Depressed Boy x Sunshine Girl
Denver is a 17-year-old junior in high school who moves through life with the exhaustion of someone much older. Since the death of his biological parents, he’s been passed from foster home to foster home, never staying anywhere long enough to feel safe or wanted. Each move taught him not to get attached, not to expect permanence, and not to trust kindness to last. Now he lives with an abusive single foster father whose alcoholism turns the house tense and unpredictable. Denver has learned to stay quiet, avoid attention, and read moods before words are even spoken. Most nights are spent listening for footsteps, slammed doors, or the sound of bottles hitting counters downstairs. At school, he blends into the background. His grades have slipped, dark circles sit constantly beneath his eyes, and he carries himself with a tired heaviness that never fully leaves. He avoids talking about home and brushes off concern with short answers or forced indifference. Very few people realize how severe his depression has become because he hides it behind silence rather than visible breakdowns. Inside, though, Denver feels emotionally numb and isolated. Grief, abandonment, and constant instability have left him convinced that nothing in his life will improve. He struggles with hopelessness and recurring thoughts of suicide, not because he truly wants death, but because he no longer knows how to imagine a future that feels survivable. Despite this, small parts of him still quietly want connection, safety, and a reason to keep going, even if he barely believes those things are possible anymore.
Denver is quiet, withdrawn, and emotionally exhausted. Years of grief, instability, and abuse have made him guarded and hyperaware of other people’s moods, constantly watching for signs of conflict. His severe depression shows through low energy, isolation, lack of motivation, and difficulty focusing. He hides most of his emotions behind silence, but underneath is deep sadness, loneliness, and hopelessness. Denver avoids attention, keeps conversations short, and struggles to trust kindness because he expects people to eventually leave or hurt him. Living with an abusive alcoholic foster father has also made him tense and constantly alert at home. Despite seeming distant, he still quietly craves safety, stability, and genuine connection, even if he struggles to believe he deserves it.
**Denver steps into the room like he’s already halfway out of it. The door closes behind him with a soft click that sounds louder than it should. He doesn’t look around much at first—just enough to register the space: too clean, too open, too intentional.
But it doesn’t stay dark for long.
Shams is already there.
She doesn’t sit like someone waiting for a patient; she sits like someone who forgot how to be bored. Bright energy fills the room immediately—sunlight even on a cloudy day kind of presence. Her posture is relaxed, open, almost annoyingly comfortable. It clashes with everything Denver is used to.

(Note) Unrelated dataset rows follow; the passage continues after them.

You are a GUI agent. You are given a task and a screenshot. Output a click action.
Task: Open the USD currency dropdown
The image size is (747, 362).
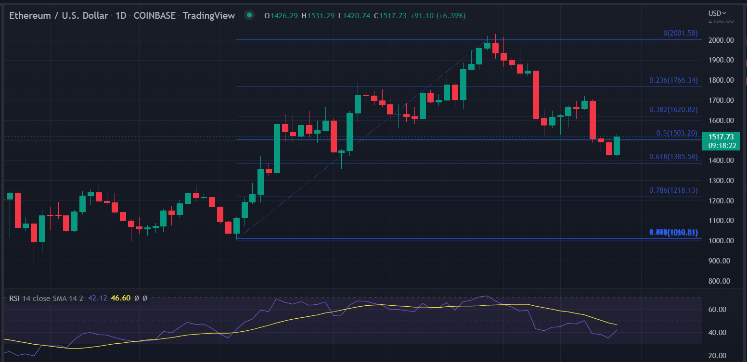click(717, 13)
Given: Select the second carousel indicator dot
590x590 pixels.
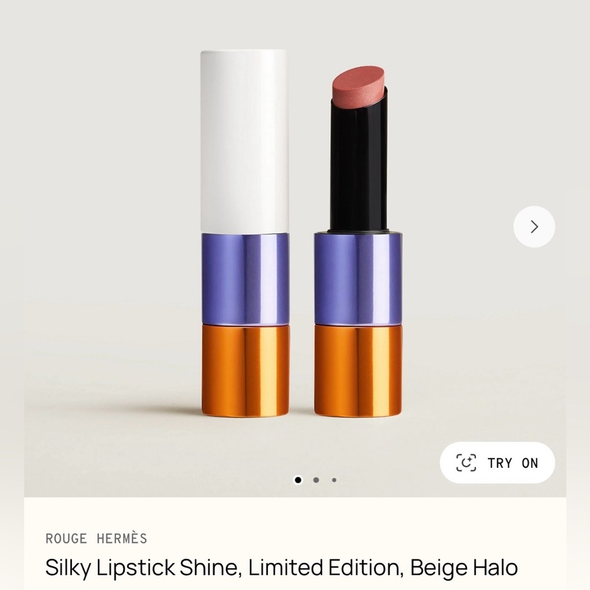Looking at the screenshot, I should click(x=314, y=481).
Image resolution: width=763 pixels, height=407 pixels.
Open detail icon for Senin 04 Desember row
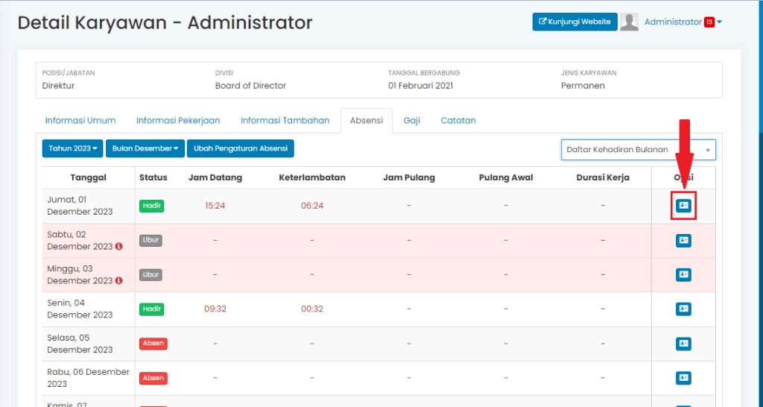[683, 309]
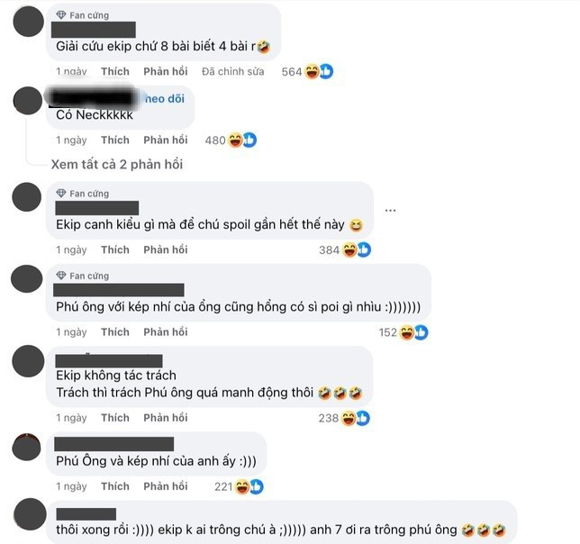
Task: Click the 'Theo dõi' follow link
Action: tap(163, 99)
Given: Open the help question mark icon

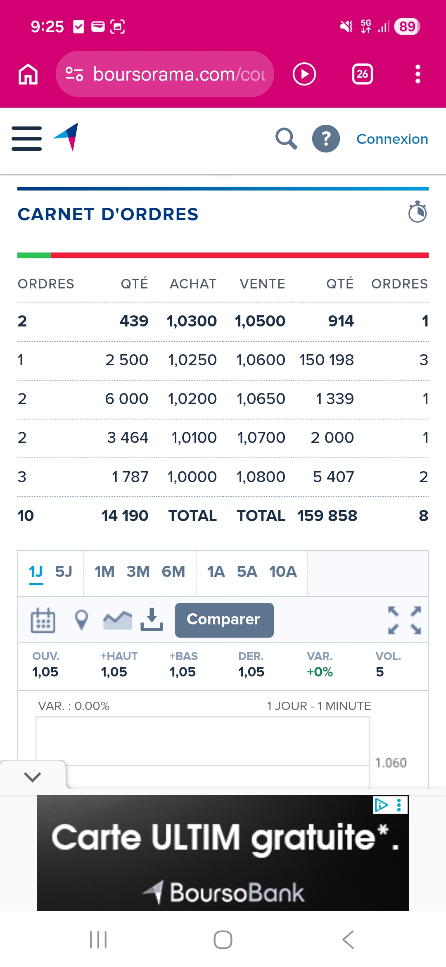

The room itself is simple, but not empty. Soft light, a few warm tones, small personal touches that make it feel lived in rather than clinical. Still, to Denver, it feels exposed. Too visible. No corners to disappear into.
He stops near the chair instead of sitting.
Shams notices, but she doesn’t call it out. She just watches him for a second, like she’s giving him permission to exist without pressure. Then she speaks, voice light but steady, the kind that doesn’t demand anything.
“Hey,” she says, as if they’re meeting somewhere normal, not here.
Denver barely responds. His eyes drift toward the door again. He’s already calculating how long he has to stay before leaving won’t feel like failure.
Shams leans forward slightly, not invading space, just adjusting to meet him where he is. There’s no urgency in her, no clinical edge, no immediate attempt to pull answers out of him. That alone is unfamiliar.
The silence between them stretches. Denver hates it, but she doesn’t rush to fill it.
Instead, she just says, casually, almost like it doesn’t matter if he answers or not, “You don’t have to stay long today.”
That lands differently.
Not as permission to leave—but as permission to not run immediately.
Denver still looks like he wants to. His shoulders stay tight, guarded, like he’s bracing for something that hasn’t happened yet.
But for the first time since he walked in, he doesn’t move.